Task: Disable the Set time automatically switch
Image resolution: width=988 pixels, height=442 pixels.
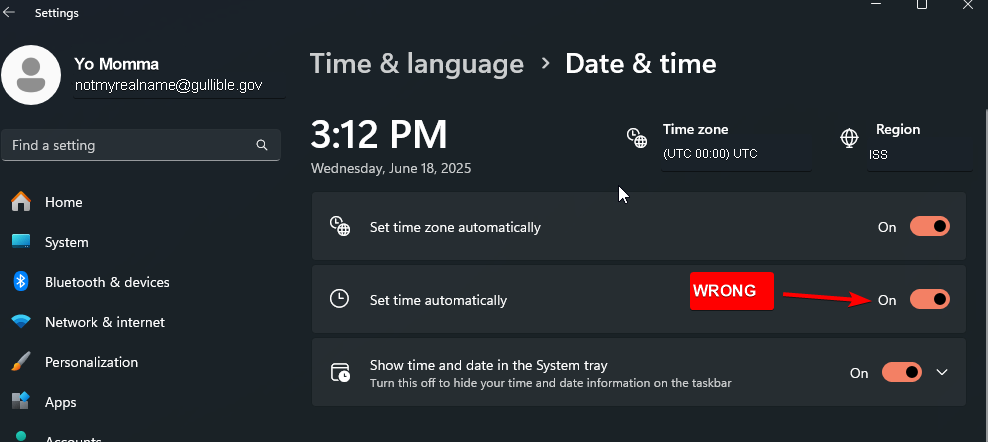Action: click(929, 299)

---

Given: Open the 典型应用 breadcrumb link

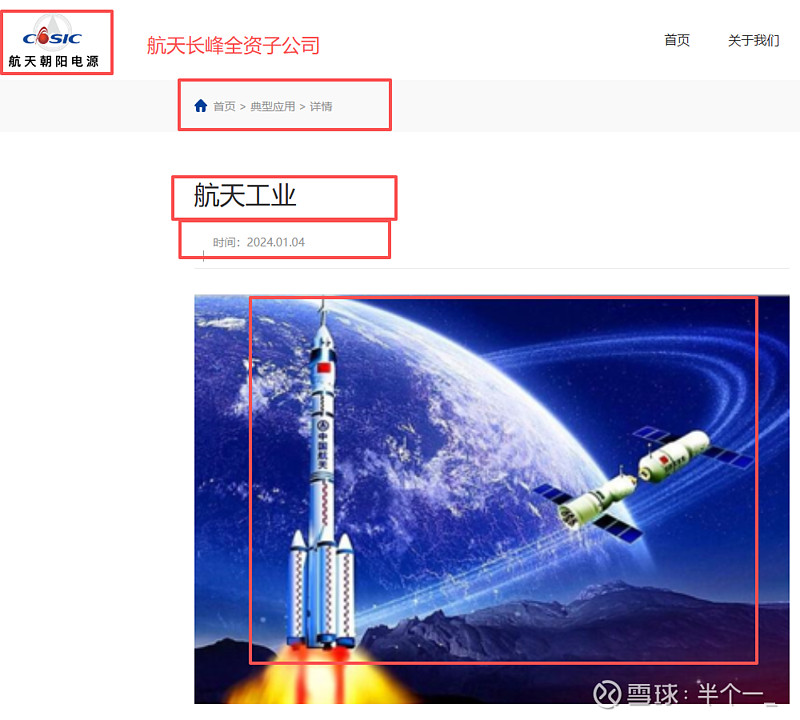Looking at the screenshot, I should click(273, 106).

---

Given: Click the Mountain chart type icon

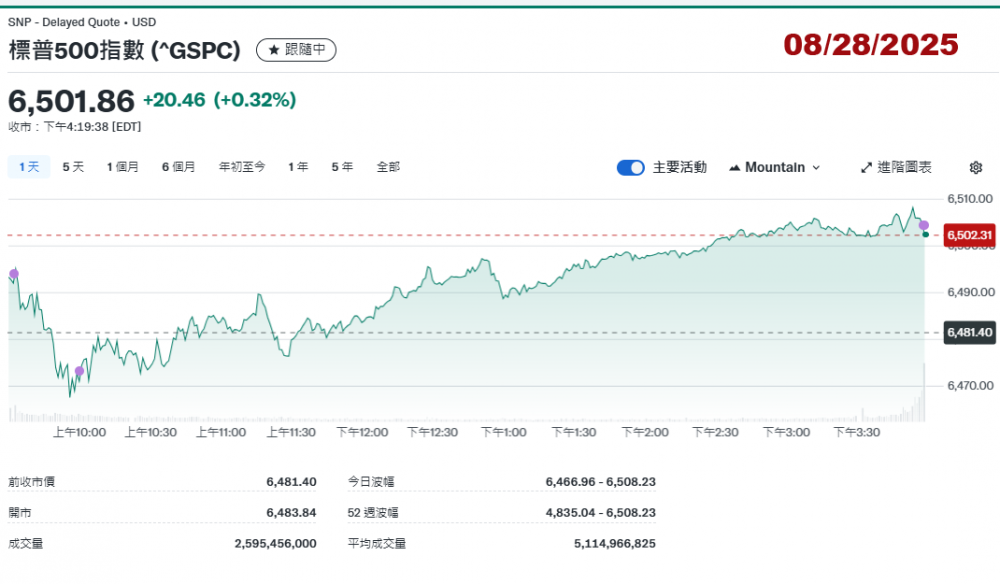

---

Return every line of the material above that contains the string "Given". Case counts.

### Result of this exercise
Given: Open the 典型应用 breadcrumb link
Given: Click the Mountain chart type icon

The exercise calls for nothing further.